Reputation: 175
I would like to run many regression models automatically and test this and save fitted and residuals on the original file.
I mean that I would like to test all possible regression models over the data.
For example, X1=X2+X3...and X2=X1+X3...and X3=X1+X2...

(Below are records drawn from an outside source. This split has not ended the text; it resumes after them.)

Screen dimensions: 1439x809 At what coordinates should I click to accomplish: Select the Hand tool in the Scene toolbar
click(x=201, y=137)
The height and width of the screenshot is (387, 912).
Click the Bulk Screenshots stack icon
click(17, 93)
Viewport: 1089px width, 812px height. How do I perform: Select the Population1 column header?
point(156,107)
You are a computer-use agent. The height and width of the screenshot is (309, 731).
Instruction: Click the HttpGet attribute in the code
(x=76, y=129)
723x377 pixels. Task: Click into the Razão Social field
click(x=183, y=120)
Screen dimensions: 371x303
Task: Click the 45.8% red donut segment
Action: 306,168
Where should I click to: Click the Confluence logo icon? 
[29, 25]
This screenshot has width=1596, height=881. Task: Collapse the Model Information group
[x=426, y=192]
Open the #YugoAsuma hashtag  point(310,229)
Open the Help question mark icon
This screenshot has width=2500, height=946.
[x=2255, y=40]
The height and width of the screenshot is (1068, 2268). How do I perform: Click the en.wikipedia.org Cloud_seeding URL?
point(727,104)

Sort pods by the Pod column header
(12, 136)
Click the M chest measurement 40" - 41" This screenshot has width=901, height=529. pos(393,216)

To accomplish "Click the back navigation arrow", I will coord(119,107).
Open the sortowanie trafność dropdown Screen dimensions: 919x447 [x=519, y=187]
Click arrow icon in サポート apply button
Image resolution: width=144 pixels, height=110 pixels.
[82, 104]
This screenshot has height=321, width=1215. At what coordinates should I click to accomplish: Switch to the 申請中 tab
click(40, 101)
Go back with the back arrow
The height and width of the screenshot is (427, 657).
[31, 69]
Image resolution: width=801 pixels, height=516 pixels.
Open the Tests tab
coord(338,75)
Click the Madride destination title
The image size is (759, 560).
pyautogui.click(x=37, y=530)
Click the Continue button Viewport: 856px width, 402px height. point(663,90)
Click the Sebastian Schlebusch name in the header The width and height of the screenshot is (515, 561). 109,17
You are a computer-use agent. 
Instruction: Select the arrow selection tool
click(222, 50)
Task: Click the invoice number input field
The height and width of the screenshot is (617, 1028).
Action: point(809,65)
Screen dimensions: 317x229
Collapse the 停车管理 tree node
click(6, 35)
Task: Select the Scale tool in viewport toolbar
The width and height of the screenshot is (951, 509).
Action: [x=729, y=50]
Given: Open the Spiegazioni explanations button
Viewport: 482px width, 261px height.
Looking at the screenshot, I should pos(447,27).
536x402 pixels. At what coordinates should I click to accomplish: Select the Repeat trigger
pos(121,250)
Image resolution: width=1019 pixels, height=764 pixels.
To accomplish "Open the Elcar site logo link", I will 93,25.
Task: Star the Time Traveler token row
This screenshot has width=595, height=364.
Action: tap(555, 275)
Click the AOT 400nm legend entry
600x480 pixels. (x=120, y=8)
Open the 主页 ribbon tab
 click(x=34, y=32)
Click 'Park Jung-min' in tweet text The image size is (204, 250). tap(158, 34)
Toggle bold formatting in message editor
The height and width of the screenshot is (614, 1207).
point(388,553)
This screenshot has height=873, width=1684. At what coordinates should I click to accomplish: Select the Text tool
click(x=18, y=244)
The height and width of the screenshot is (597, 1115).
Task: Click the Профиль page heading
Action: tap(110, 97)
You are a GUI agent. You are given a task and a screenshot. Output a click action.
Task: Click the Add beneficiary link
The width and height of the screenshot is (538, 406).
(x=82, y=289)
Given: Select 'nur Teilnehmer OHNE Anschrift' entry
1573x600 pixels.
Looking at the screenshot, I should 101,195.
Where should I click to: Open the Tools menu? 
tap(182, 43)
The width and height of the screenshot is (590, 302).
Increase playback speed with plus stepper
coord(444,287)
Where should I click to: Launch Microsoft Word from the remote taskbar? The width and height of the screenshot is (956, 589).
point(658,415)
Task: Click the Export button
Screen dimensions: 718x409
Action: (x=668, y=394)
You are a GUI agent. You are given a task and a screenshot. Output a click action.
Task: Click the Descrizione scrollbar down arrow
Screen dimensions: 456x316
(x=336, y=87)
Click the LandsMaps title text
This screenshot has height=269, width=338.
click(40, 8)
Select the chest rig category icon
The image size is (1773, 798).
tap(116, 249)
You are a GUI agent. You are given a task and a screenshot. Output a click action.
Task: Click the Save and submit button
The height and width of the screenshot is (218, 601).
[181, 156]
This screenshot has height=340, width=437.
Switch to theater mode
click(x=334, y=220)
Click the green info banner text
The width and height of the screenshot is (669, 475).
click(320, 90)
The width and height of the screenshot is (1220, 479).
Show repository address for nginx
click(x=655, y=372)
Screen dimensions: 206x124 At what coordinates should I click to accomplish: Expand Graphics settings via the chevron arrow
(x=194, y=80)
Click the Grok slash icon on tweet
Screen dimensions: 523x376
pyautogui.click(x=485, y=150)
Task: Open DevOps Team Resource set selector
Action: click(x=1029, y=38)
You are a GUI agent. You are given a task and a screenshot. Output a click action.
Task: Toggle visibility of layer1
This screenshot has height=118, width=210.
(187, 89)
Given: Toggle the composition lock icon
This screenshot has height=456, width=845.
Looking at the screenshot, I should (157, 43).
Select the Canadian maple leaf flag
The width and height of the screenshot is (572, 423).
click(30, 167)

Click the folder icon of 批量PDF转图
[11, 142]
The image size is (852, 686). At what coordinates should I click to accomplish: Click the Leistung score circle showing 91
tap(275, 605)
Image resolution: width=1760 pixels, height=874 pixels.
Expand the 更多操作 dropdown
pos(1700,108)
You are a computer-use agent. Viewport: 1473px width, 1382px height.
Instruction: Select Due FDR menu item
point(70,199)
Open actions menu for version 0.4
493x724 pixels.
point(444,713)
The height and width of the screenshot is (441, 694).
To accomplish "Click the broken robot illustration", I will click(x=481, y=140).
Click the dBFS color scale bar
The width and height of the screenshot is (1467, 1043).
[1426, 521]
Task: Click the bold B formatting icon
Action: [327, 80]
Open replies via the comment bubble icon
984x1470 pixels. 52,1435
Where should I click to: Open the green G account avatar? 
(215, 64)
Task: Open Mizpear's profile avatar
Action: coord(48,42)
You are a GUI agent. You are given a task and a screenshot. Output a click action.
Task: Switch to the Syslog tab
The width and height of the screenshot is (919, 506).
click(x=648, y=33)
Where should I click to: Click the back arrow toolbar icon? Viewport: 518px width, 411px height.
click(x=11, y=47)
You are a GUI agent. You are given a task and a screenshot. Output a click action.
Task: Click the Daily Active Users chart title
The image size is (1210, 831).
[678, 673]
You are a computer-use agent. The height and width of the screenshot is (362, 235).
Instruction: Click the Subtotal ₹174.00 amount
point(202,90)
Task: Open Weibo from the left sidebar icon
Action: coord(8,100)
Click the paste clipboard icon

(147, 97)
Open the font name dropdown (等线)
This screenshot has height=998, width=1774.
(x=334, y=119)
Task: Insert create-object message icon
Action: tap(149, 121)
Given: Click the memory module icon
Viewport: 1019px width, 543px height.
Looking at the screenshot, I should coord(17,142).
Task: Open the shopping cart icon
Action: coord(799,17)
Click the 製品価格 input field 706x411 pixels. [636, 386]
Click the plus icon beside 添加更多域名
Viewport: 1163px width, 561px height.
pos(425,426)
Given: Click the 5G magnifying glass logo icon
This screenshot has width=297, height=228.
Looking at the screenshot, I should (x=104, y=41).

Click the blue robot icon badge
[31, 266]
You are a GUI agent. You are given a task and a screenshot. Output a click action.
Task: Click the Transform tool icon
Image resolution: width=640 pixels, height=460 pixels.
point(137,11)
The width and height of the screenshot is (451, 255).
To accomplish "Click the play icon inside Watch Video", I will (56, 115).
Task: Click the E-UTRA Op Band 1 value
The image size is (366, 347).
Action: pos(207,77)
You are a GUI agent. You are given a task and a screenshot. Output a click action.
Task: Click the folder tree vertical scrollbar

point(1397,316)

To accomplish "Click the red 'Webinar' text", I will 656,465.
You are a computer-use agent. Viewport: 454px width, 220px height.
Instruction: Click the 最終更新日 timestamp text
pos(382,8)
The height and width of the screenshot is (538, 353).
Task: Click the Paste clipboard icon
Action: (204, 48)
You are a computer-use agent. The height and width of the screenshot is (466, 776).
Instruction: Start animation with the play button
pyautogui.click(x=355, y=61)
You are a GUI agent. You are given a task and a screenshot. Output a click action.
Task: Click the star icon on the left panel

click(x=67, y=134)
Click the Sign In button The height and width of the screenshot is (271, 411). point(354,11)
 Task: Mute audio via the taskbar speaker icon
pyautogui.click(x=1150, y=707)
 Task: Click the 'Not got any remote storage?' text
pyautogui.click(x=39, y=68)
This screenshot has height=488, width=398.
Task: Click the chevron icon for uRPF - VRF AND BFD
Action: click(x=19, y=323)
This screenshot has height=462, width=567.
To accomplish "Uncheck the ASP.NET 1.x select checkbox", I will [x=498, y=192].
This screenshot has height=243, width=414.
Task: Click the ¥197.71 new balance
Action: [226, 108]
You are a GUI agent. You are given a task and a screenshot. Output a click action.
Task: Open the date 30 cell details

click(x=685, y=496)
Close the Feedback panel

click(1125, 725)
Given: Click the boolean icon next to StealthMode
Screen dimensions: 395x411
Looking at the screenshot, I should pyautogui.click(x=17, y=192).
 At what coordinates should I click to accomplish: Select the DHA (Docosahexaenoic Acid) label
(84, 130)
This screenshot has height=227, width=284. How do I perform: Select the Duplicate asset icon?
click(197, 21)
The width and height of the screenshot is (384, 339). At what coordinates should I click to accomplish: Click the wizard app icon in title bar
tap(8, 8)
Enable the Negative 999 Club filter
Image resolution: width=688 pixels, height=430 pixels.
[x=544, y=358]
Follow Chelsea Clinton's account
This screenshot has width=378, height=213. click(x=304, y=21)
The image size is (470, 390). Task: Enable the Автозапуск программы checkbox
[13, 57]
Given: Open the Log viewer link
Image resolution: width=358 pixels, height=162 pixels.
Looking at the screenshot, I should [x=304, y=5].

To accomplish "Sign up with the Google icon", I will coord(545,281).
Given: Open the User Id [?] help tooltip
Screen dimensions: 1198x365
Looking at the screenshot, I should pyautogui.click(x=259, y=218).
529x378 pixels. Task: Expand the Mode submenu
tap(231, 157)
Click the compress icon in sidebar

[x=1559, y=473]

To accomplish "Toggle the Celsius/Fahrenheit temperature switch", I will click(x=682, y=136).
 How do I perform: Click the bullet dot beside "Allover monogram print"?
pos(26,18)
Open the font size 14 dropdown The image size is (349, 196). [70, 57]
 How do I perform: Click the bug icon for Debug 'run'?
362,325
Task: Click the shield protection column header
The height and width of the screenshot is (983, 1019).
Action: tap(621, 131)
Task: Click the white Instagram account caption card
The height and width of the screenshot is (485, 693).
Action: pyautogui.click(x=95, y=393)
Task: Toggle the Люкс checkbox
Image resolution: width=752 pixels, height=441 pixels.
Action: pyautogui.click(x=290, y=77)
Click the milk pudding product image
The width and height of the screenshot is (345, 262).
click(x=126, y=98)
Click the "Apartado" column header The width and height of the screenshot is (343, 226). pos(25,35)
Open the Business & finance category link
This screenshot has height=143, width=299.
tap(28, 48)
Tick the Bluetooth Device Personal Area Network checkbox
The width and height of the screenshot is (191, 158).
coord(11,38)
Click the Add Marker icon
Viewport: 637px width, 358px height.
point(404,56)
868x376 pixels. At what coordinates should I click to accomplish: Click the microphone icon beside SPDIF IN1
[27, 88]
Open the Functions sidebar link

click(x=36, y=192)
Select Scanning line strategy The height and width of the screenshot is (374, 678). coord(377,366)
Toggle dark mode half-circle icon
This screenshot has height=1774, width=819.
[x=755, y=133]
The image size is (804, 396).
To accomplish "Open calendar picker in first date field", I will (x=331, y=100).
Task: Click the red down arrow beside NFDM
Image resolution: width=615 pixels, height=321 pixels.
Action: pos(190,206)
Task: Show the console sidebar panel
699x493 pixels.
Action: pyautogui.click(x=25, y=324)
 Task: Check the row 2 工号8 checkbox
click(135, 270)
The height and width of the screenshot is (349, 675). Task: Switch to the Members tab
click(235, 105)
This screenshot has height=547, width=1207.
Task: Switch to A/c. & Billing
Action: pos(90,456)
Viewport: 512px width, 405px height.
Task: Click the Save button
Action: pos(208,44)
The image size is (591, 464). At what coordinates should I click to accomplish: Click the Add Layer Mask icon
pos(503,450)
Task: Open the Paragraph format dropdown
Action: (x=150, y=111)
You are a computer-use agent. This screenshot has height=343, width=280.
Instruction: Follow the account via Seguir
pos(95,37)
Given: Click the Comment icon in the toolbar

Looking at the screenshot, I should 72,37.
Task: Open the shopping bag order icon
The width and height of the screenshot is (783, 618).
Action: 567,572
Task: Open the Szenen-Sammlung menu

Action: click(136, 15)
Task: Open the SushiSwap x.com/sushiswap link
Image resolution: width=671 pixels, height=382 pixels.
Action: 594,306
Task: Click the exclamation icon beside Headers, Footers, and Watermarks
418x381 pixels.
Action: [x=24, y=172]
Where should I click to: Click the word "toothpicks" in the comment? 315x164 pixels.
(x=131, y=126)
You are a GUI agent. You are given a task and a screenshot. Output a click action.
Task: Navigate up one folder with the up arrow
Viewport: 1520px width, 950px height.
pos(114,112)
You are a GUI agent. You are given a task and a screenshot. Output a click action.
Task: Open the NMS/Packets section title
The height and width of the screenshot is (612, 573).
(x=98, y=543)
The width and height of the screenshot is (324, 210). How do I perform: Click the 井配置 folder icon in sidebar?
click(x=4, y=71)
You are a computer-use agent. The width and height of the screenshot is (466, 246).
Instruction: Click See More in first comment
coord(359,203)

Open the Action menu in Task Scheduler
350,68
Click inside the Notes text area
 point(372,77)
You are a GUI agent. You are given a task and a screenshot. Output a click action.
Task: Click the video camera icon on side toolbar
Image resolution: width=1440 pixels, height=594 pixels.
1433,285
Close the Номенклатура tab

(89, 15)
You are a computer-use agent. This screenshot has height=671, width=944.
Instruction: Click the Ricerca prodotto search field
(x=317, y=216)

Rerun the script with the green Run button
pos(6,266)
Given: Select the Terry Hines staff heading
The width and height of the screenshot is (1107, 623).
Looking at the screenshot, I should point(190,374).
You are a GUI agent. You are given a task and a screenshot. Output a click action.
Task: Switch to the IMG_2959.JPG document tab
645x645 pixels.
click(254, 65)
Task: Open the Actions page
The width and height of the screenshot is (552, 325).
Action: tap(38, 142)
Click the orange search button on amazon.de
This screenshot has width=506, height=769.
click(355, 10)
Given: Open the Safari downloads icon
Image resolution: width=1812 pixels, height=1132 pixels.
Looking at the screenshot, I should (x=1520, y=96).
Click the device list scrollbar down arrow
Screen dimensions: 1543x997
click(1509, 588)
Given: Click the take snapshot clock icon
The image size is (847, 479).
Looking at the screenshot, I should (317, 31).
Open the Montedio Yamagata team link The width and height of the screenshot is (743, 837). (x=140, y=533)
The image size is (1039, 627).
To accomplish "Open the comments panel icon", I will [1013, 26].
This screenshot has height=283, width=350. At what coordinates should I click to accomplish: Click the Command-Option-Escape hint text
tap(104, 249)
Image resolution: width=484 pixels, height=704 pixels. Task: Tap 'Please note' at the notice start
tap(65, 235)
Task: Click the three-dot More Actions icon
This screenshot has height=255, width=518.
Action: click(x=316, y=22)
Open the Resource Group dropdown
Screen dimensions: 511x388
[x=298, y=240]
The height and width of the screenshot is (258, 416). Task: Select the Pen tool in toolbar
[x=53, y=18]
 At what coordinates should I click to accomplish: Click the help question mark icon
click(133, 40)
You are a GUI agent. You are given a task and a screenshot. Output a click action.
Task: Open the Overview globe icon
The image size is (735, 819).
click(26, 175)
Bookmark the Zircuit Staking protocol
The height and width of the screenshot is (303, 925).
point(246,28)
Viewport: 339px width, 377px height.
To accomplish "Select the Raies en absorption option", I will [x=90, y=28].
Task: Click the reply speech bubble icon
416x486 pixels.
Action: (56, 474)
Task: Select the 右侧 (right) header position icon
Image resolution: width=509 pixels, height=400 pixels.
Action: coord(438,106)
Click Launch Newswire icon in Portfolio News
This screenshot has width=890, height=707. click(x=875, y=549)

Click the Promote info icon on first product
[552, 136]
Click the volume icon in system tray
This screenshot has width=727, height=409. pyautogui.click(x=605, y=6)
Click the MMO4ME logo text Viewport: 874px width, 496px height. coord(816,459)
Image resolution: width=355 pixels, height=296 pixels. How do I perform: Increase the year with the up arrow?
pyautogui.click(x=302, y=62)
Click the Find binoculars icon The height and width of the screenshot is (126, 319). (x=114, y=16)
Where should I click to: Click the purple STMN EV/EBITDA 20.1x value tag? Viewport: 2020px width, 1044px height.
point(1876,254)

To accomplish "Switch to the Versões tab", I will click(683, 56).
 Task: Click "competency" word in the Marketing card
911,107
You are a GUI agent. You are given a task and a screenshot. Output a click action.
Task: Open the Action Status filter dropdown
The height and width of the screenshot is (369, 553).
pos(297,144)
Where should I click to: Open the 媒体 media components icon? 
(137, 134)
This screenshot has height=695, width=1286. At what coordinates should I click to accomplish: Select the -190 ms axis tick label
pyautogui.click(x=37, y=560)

And then add fitted values and residual values of each model.
I have a file like this.
test<-data.frame(X1=rnorm(50,mean=50,sd=10),
X2=rnorm(50,mean=5,sd=1.5),
X3=rnorm(50,mean=200,sd=25))
test$X1[10]<-5
test$X2[10]<-5
test$X3[10]<-530
I run all possible regression models.
varlist <- names(test)
models <- lapply(varlist, function(x) {
lm(substitute(i~., list(i = as.name(x))), data = data
})
I got fitted and residuals from each regression model.
lapply(models,residuals)
lapply(models, fitted)
However, I would like to save all residuals and fitted values on the original data. Is it possible to make the final data like this?
X1 X2 X3 Residual1 Residual2 Residual3 Fitted1 Fitted2 Fitted3
So that residual1
is from model1
, residual2
is from model2
, etc.
Upvotes: 1
Views: 413
Reputation: 18437
I'm sure it's possible to have more compact code but you can try something like this
set.seed(1)
test <- data.frame(X1 = rnorm(50, mean = 50, sd = 10),
X2 = rnorm(50, mean = 5, sd = 1.5),
X3 = rnorm(50, mean = 200, sd = 25))
test$X1[10] <- 5
test$X2[10] <- 5
test$X3[10] <- 530
fitted_list <- lapply(names(test), function(x)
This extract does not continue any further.